Table Contents

What is DeepRec
How to Use
Benchmark Results
References

What is DeepRec

DeepRec is a portable, flexible and comprehensive library including a variety of state-of-the-art deep learning based recommendation models. It aims to solve the item ranking task. In current version, DeepRec supports two kinds of methods: feature-based methods and knowledge-enhanced methods. In feature-based methods, deep learning models are applied to the extracted feature files with the specified format. In knowledge-enhanced methods, the signals from knowledge graph are leveraged to improve the recommendation performance. Current supported models are listed in the following, more methods will be expected in the near future.
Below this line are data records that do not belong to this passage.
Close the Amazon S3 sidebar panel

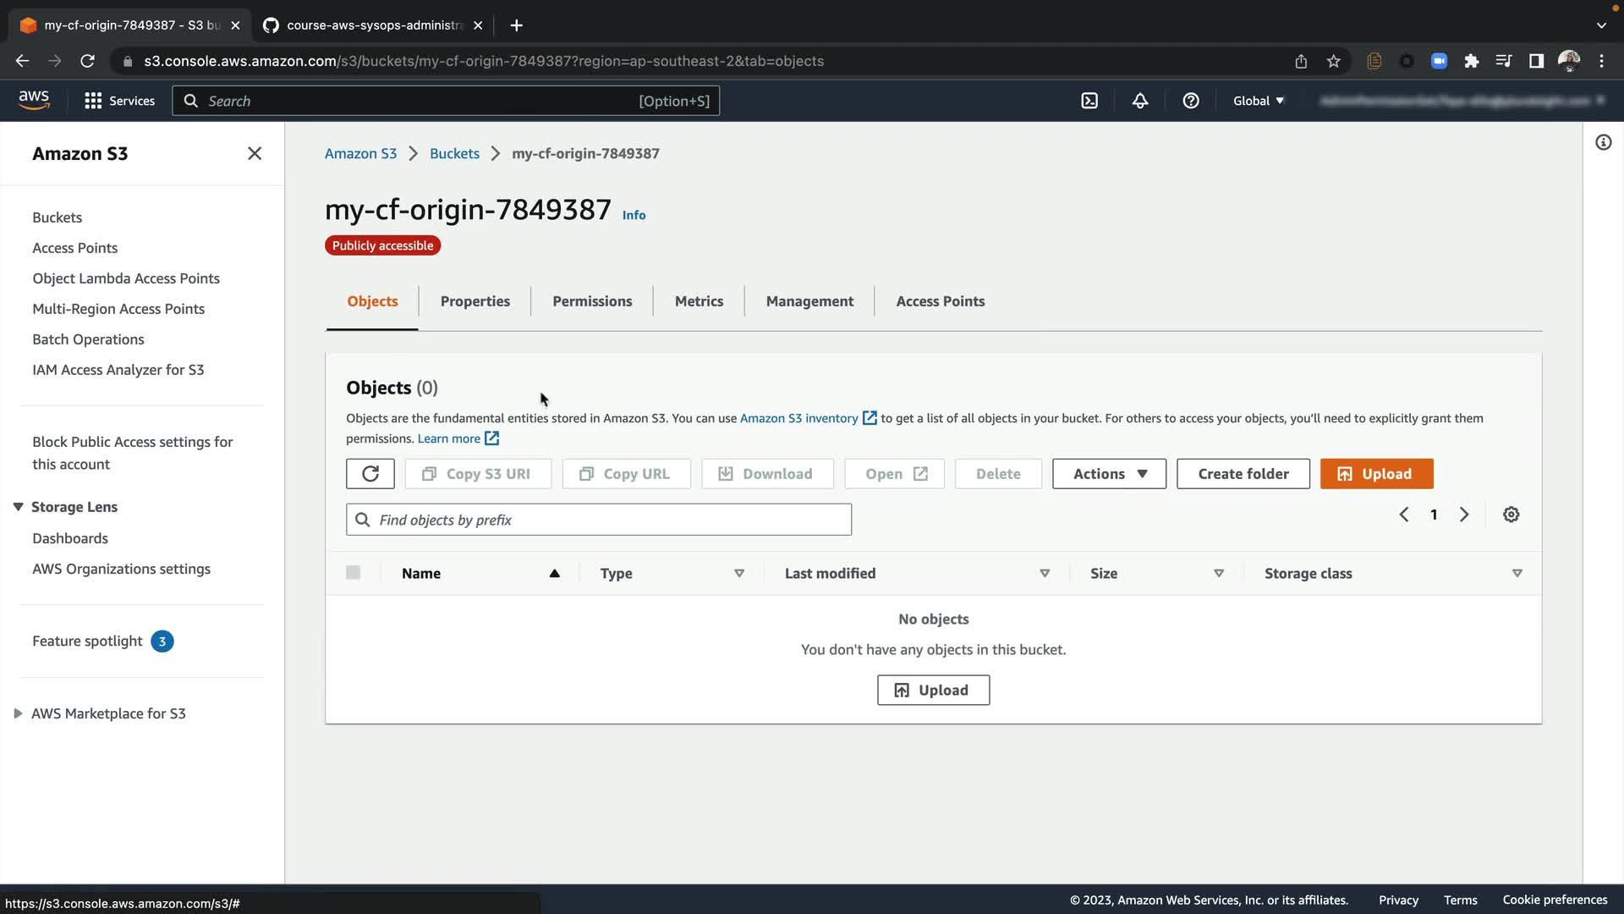pyautogui.click(x=255, y=153)
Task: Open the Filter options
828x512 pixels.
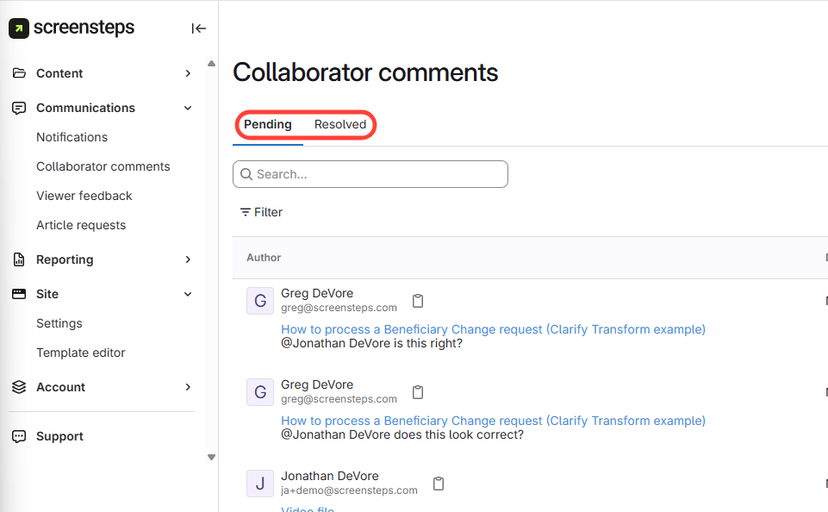Action: tap(261, 212)
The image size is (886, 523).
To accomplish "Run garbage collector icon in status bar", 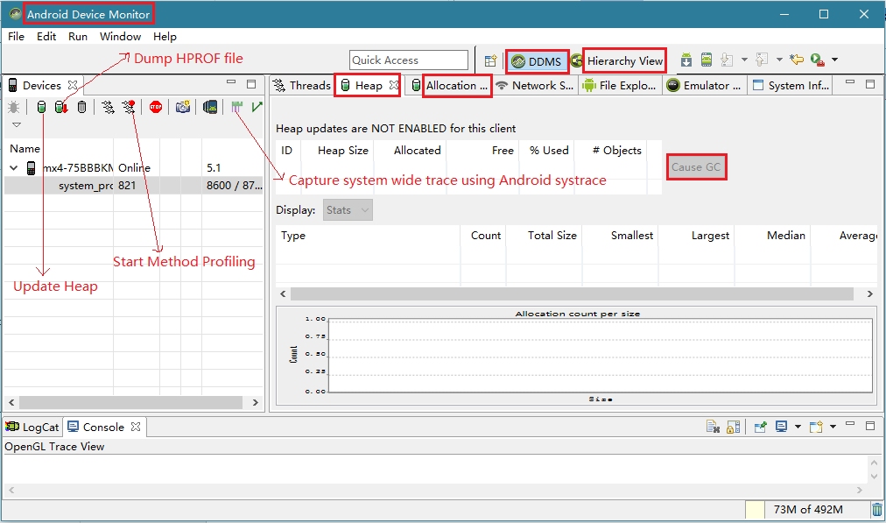I will [x=876, y=510].
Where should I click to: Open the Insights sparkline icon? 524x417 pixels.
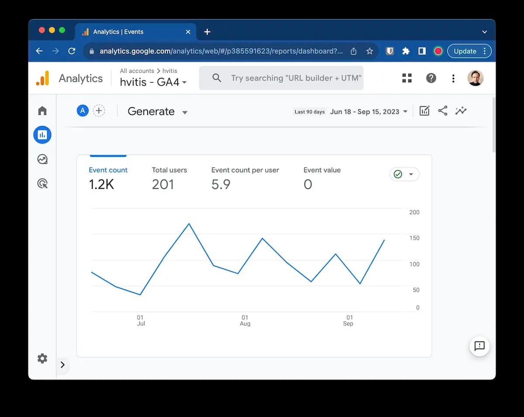461,111
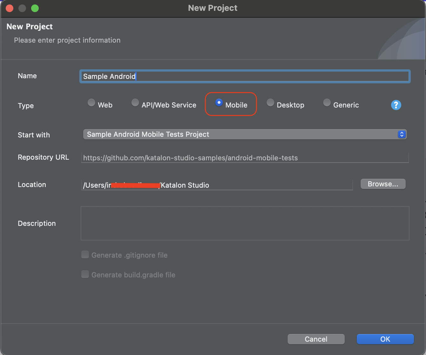The width and height of the screenshot is (426, 355).
Task: Click the yellow minimize window button
Action: [x=22, y=8]

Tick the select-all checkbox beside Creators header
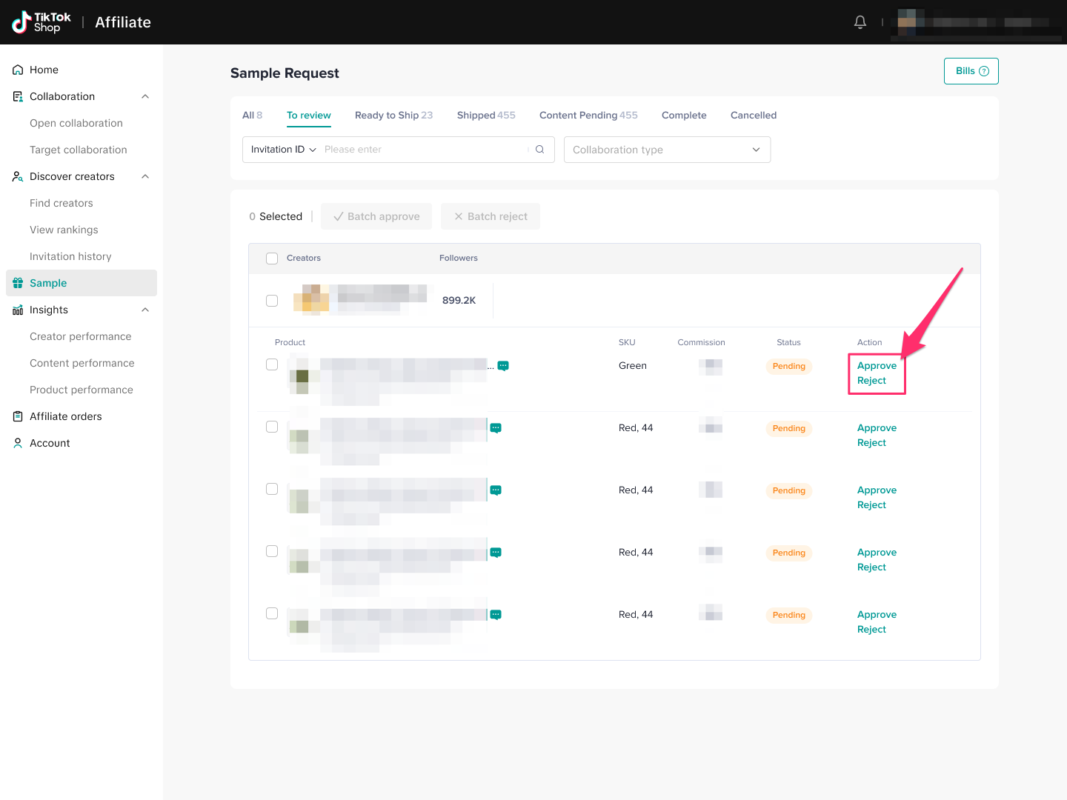tap(272, 259)
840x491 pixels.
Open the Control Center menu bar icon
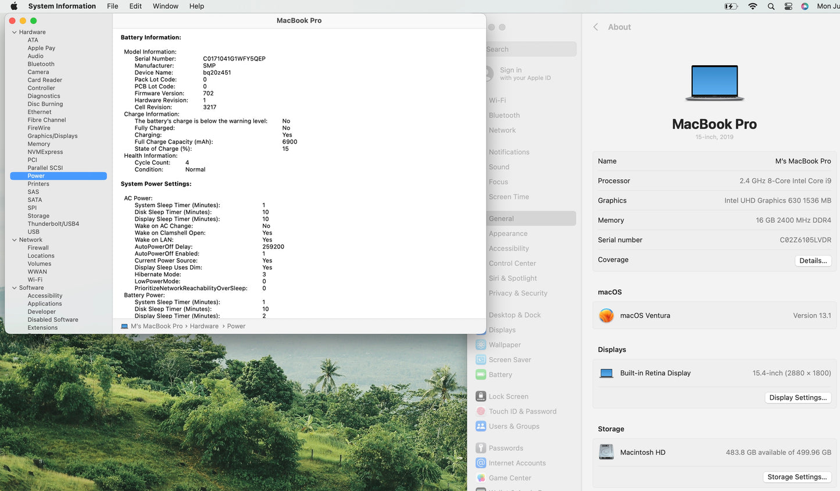788,6
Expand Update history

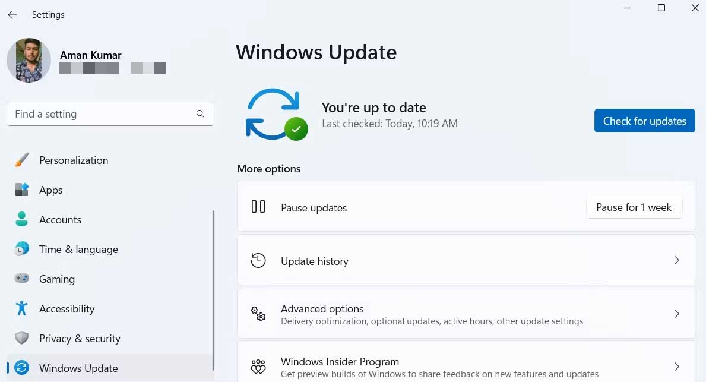point(466,260)
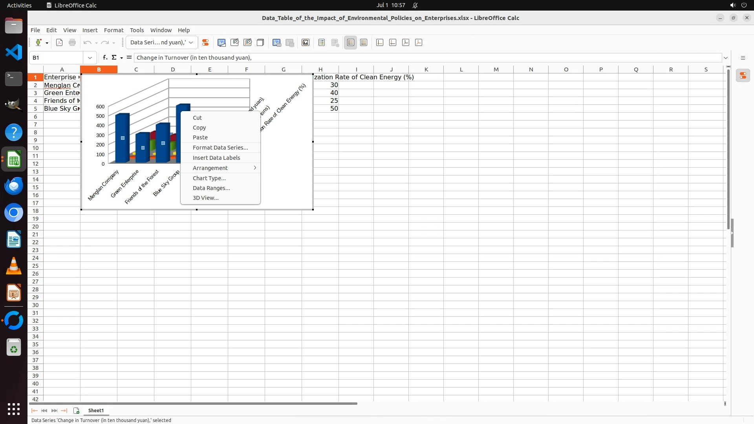Click the Chart Wall format icon

coord(247,42)
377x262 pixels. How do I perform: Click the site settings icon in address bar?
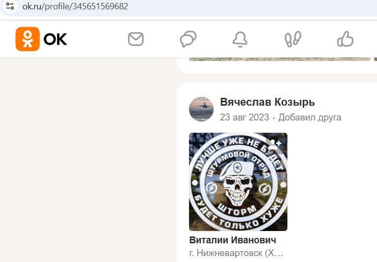[10, 6]
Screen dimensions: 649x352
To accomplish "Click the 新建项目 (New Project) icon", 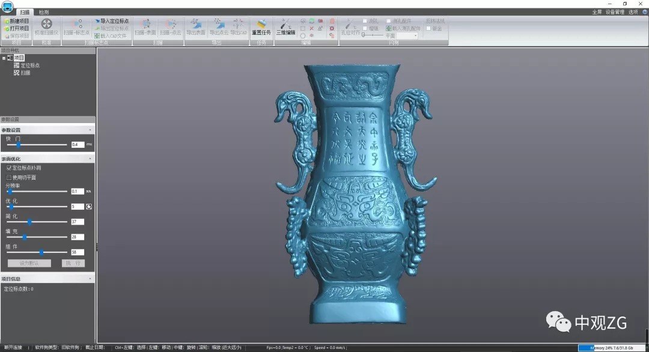I will pyautogui.click(x=7, y=21).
currently supported models

model	type	data format	configuration example
lr	feature-based	/data_format/libffm_format.md	/config/lr.yaml
fm	feature-based	/data_format/libffm_format.md	/config/fm.yaml
dnn	feature-based	/data_format/libffm_format.md	/config/dnn.yaml
ipnn	feature-based	/data_format/libffm_format.md	/config/ipnn.yaml
opnn	feature-based	/data_format/libffm_format.md	/config/opnn.yaml
deepWide	feature-based	/data_format/libffm_format.md	/config/deepWide.yaml
deepFM	feature-based	/data_format/libffm_format.md	/config/deepFM.yaml
deep&cross	feature-based	/data_format/libffm_format.md	/config/deepcross.yaml
din	feature-based	/data_format/din_format.md	/config/din.yaml
cccfnet	feature-based	/data_format/cccfnet_format.md	/config/cccfnet_classfy.yaml, /config/cccfnet_regress.yaml
dkn	knowledge-enhanced	/data_format/dkn_format.md	/config/dkn.yaml
exDeepFM	feature-based	/data_format/libffm_format.md	/config/exDeepFM.yaml
ripple	knowledge-enhanced	/data_format/ripple_format.md	/config/ripple.yaml
mkr	knowledge-enhanced	/data_format/mkr_format.md	/config/mkr.yaml

Table 1

How to Use

Requirement

Enviroment: linux, python 3
Dependent packages: tensorflow (>=1.7.0), sklearn, yaml, numpy

Usage

For each method, prepare your data as the corresponding format listed in Table 1.
Edit the corresponding configuration file listed in Table 1, to set the parameters for your method, such as training filename, testing filename, and so on. In directory /wiki, we give more explainations about each method's related parameters in the configuration file.
Run this kind of command "python mainArg.py [the choosed model name] train/infer"

Examples

Here, we give the example of running ExDeepFM, more examples can be found here.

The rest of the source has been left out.